CCU Parity Act gains chemical industry support

BASF, others urge congress to boost carbon dioxide utilization tax credits

by Craig Bettenhausen
December 14, 2023 | A version of this story appeared in Volume 101, Issue 41

A set of chemical process equipment roughly two stories tall, inside a larger factory.
Credit: CarbonFree Chemicals
CarbonFree Chemicals has a process that captures CO2 from industrial flue gas to make baking soda and calcium bicarbonate.

US support for products that use or chemically convert carbon dioxide would get a big boost from a bill working its way through Congress. The CCU Parity Act of 2023—CCU stands for carbon capture and utilization—would increase the tax credits companies can earn for capturing CO2 and making it into products so that they match credits given for injecting the greenhouse gas into permanent underground storage.

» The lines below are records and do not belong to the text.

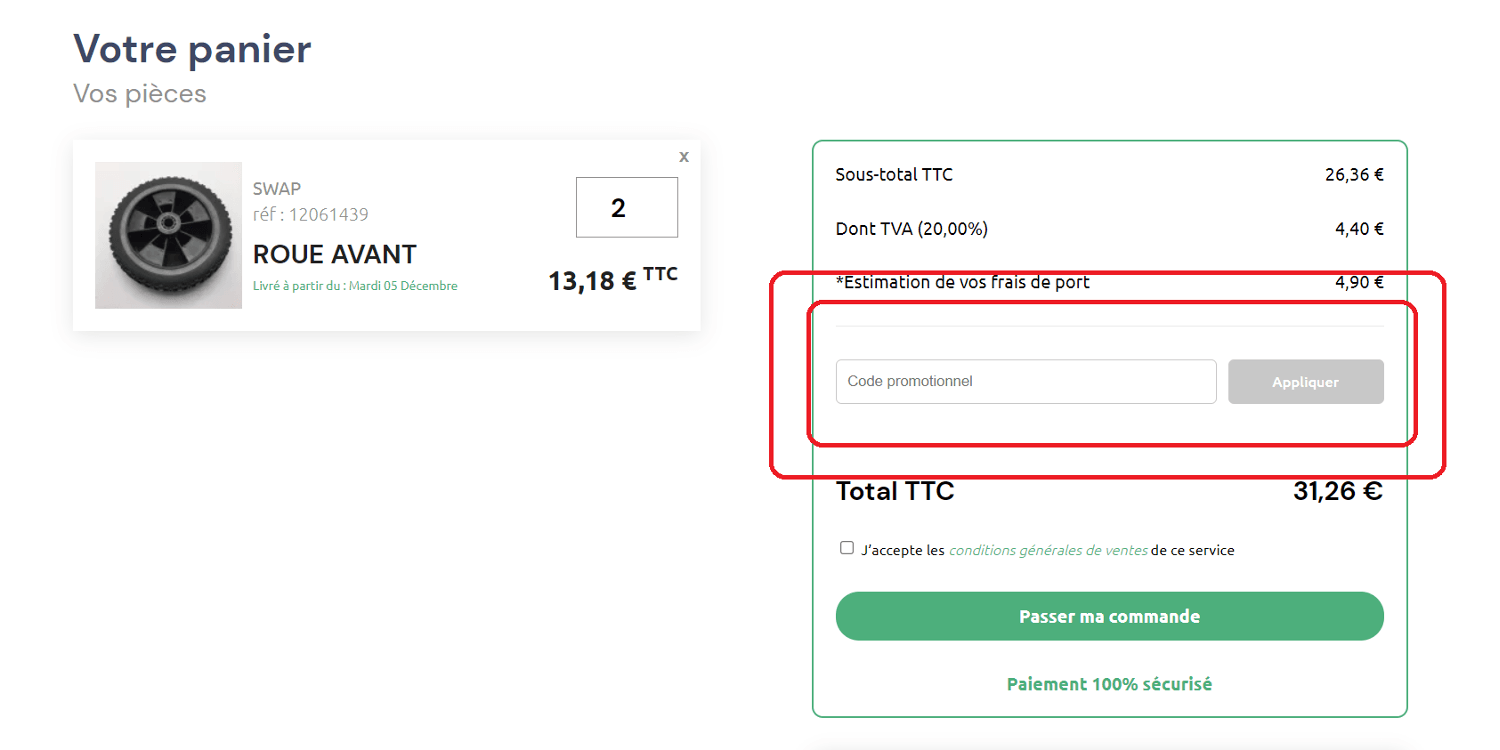The width and height of the screenshot is (1500, 750).
Task: Remove the ROUE AVANT item from cart
Action: point(684,157)
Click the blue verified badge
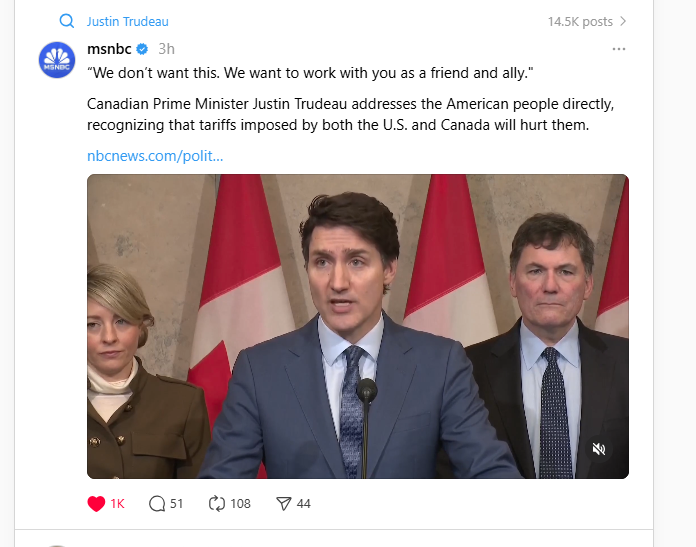 [143, 49]
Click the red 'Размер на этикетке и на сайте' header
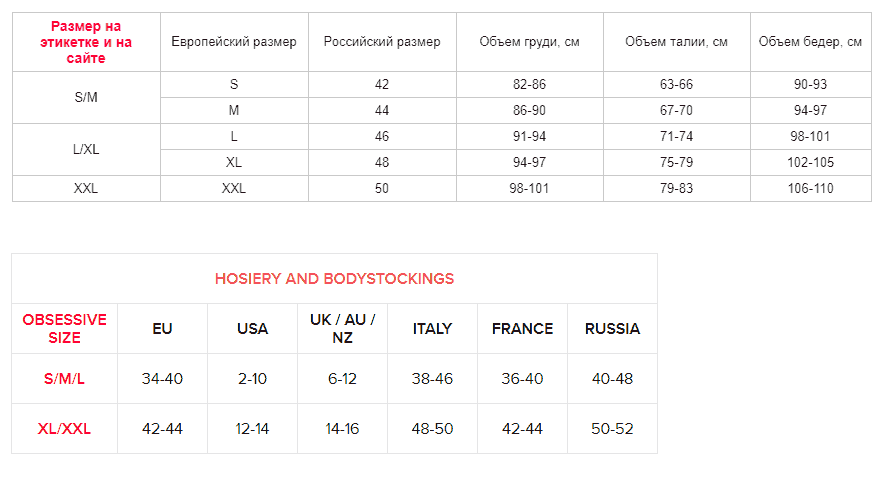 click(x=86, y=42)
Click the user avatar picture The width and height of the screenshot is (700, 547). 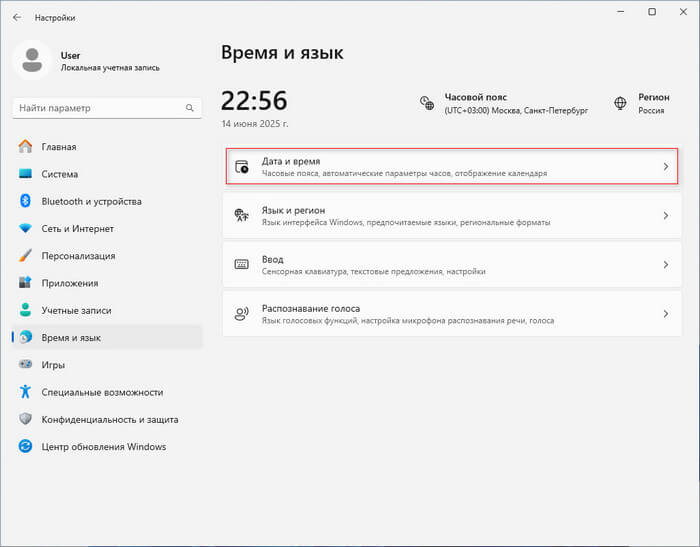32,61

In a letter sent this week to congressional leaders, a group of 55 chemical companies, industrial gas firms, environmental groups, energy companies, and labor organizations urged lawmakers to “ prioritize a targeted suite of small-scale adjustments ” to Section 45Q of the US tax code. One of the signers was BASF, the world’s largest chemical company.

In the current wording of Section 45Q, tax credits for underground sequestration are worth about 40% more than those offered for utilization. Backers of the CCU Parity Act say the disparity pulls CO2 out of the existing industrial market, where supplies have been short since mid-2020, and creates an economic hurdle for start-ups and other firms trying to commercialize new processes that upgrade CO2 into chemicals, fuels, and materials.

A fix is needed, the letter says, to “ensure these technologies can scale at the rate necessary to provide tangible emissions reductions and climate benefits.”

The legislation, S.542 and H.R.1262, would work by defining two categories of CO2 use. One includes most chemical and biological conversion of CO2 as well as industrial uses such as beverage carbonation and refrigeration, a group the bills define as utilization. The other category is the injection of CO2 into spent oil and gas fields to extract petroleum that is otherwise unrecoverable, a practice known as enhanced oil recovery (EOR).

The CCU Parity Act would keep EOR at its current, lower tax credit tier and bump utilization up to the same level as sequestration, according Xan Fishman, director of energy policy and carbon management at the nonprofit Bipartisan Policy Center. EOR is controversial because it unearths petroleum even as it consumes CO2. Critics of subsidies for EOR also argue that the technology and market are mature and therefore not in need of government support.

Chuck McConnell, executive director of the University of Houston’s Center for Carbon Management, argues that lower credits for EOR are a mistake because the technique is ready today to consume large volumes of CO2. Historically, 85% of EOR has been done using mined CO2, but exclusively using captured CO2 would yield “the lowest-carbon-intensity oil produced anywhere in the world,” he says. “There’s a market demand for oil. You want to meet it with the most effective and lowest carbon intensity means that you possibly can.”